**WHAT YOU WILL DO:**
The entries must be set down again word for word; no pictures belong in the copy.

------ RECORDS SHOWN ------

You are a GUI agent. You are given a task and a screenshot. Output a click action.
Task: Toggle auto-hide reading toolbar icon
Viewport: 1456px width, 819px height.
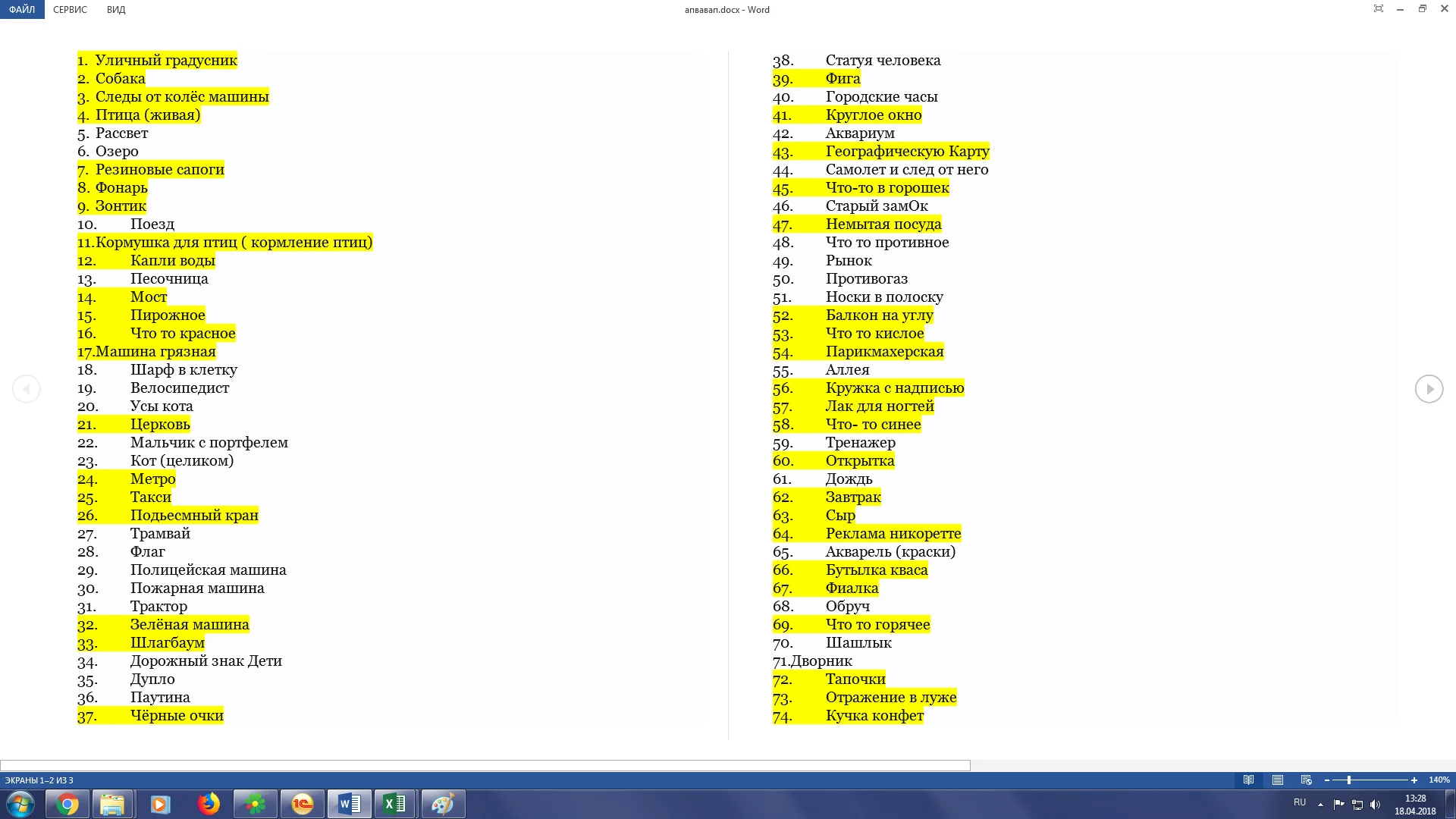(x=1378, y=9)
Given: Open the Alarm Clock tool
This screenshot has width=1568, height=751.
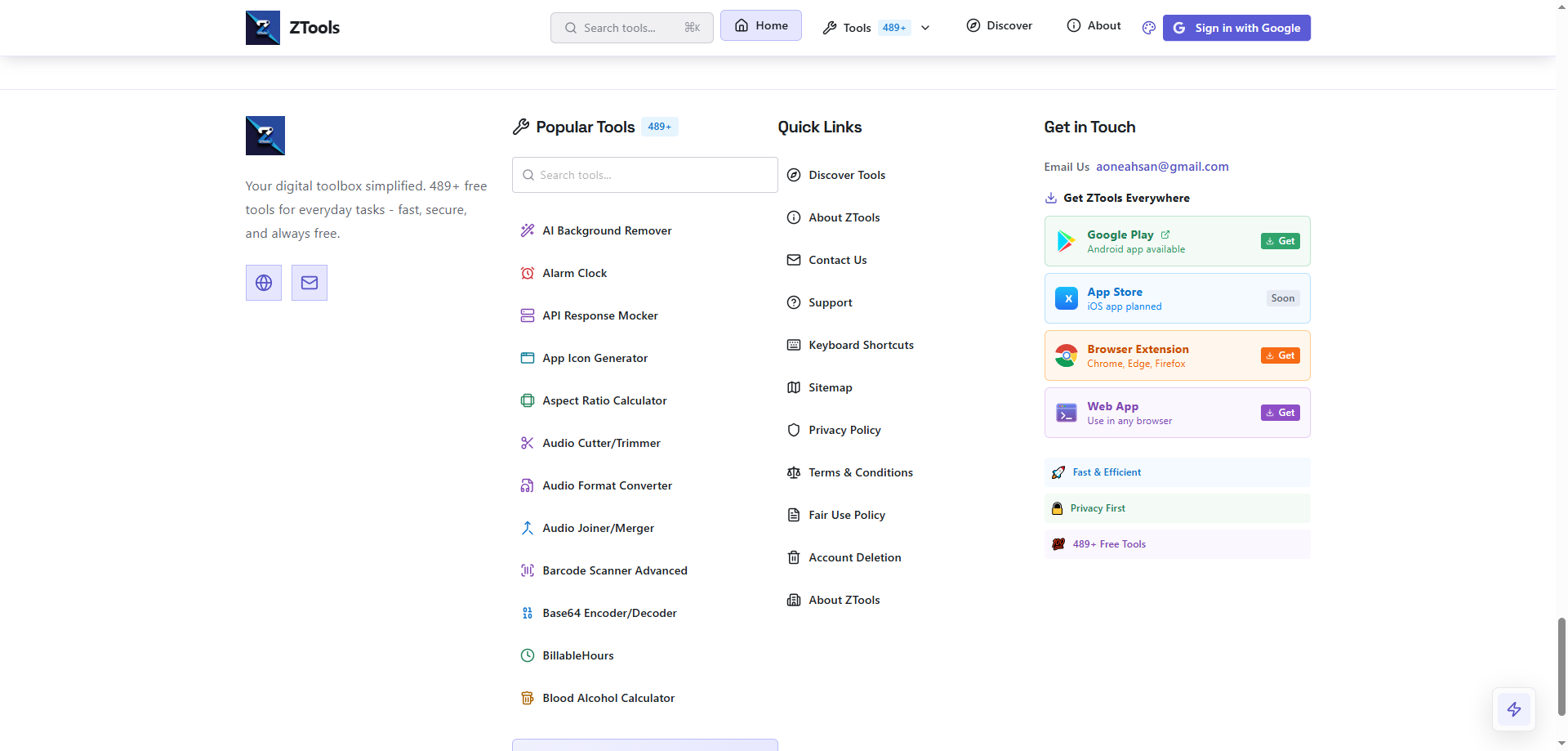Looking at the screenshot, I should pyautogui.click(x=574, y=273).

------

**RESULT OF THE TASK:**
You are a GUI agent. You are given a task and a screenshot. Output a click action.
Task: Toggle auto-hide reading toolbar icon
Viewport: 1456px width, 819px height.
(x=1378, y=9)
Given: Open the Alarm Clock tool
This screenshot has width=1568, height=751.
Looking at the screenshot, I should pyautogui.click(x=574, y=273).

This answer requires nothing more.